Now I’m sure that the wonderful Willow Creek Australia (WCA) people will have this on their feedback forms from the conference. I want to be really clear, I’m not writing about this experience to have a go or embarrass WCA or the church who hosted the conference. I’m sharing this story because this is what a first time visitor to your own church could (and probably has) experienced (I’ve blogged about the fact you don’t get a second chance to make a first impression before).
Imagine a member of your congregation has been journeying with a friend for a long time and finally they’ve had the courage to invite that friend to church. For them it’s a HUGE relational call. They’ve checked ahead of time and the topic that is being covered on the weekend fits well with where their friend is at, it also happens to be the speaker who they just know will connect well with their friend because they are so relational.
Your member feels like all the stars are aligned and makes the call, and to their surprise their friend says yes. Your member thinks, okay I’ve done my part, boy, I really hope my church can deliver. They’ve put their trust in you and hope you can back up. They arrange to meet their friend at the church in the entrance.
Can you imagine your members horror when their friend doesn’t show up. And to make matters worse, when they finally get in contact with them (because their friend feels slightly embarrassed) and they find out they didn’t come because they couldn’t find a park.
Wouldn’t that just suck? Your congregational member is annoyed with you because it wasn’t clear for a first timer where to park, their trust in you just went down a couple of notches. But more importantly, this could of been the one shot at this person coming to church. They may never, ever step foot in any church again.
(By the way, I’m also using a principle I learnt at the conference. Candor. For us to improve in churches we have to be candid and not fudge the facts.)
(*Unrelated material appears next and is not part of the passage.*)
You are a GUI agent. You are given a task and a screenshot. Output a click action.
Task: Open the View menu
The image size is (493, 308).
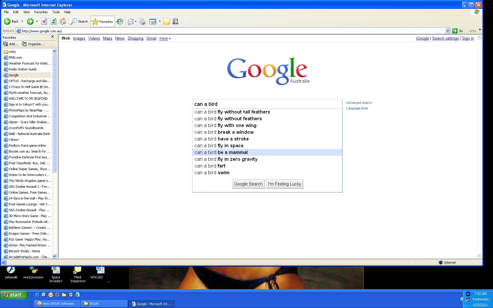26,12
Here’s the some things I learnt that you can also apply to your own setting:
1) Set expectations– If you have limited parking let people know about it on your website and in any other appropriate communications channel. If you are posting or emailing out a confirmation of a event booking, or a templated email invitation to church spell out that there is limited on site parking. Also;
2) Demonstrate options – Tell the person that is attending an event at your church, or coming to your church for the first time that there are other options available because we all know that (and I’m sure its just me, not you) some people leave arriving at church until the last possible second of the last possible minute (I bring the ‘just in time’ philosophy to a whole new level).
3) Give directions – Show the visitor what other options are available and where they can park, preferably on a really simple map in your confirmation letter, email and on your church website.
4) Staff your carpark and tell your potential visitor that they will get help – A year or so ago I visited Riverview Church in Western Australia. They were in a very similar situation to the church that hosted the conference. Located in an industrial estate with limited parking. But their brilliant solution to this problem was to over compensate with extra volunteers on the ground literally directing you to a parking spot. It was brilliant. It was my first time at the church and I never felt like I would struggle to find a park (And yes, I was using the same ‘just in time’ philosophy). I also felt welcomed and appreciated with the smiles from the car park attendants. You can also add an extra paragraph in your communication piece to reassure your potential visitor not to worry and that helpful car park attendants will be there to direct them to a space.
We are fortunate at my church that we have a huge capacity for parking, well over what we could ever possibly need at our current levels. But if I was in a built up area with limited parking I’d doing this RIGHT NOW.
If you are in a built up area and have limited parking:
1) Check your website
2) Check your communication pieces
Check them and ask yourself ‘Is it clear what parking options are available?’
Some of you right now are thinking ‘so what?’ But believe me it’s my experience that often the most important communication wins or failures are in the detail.
What communication wins or failures have you seen?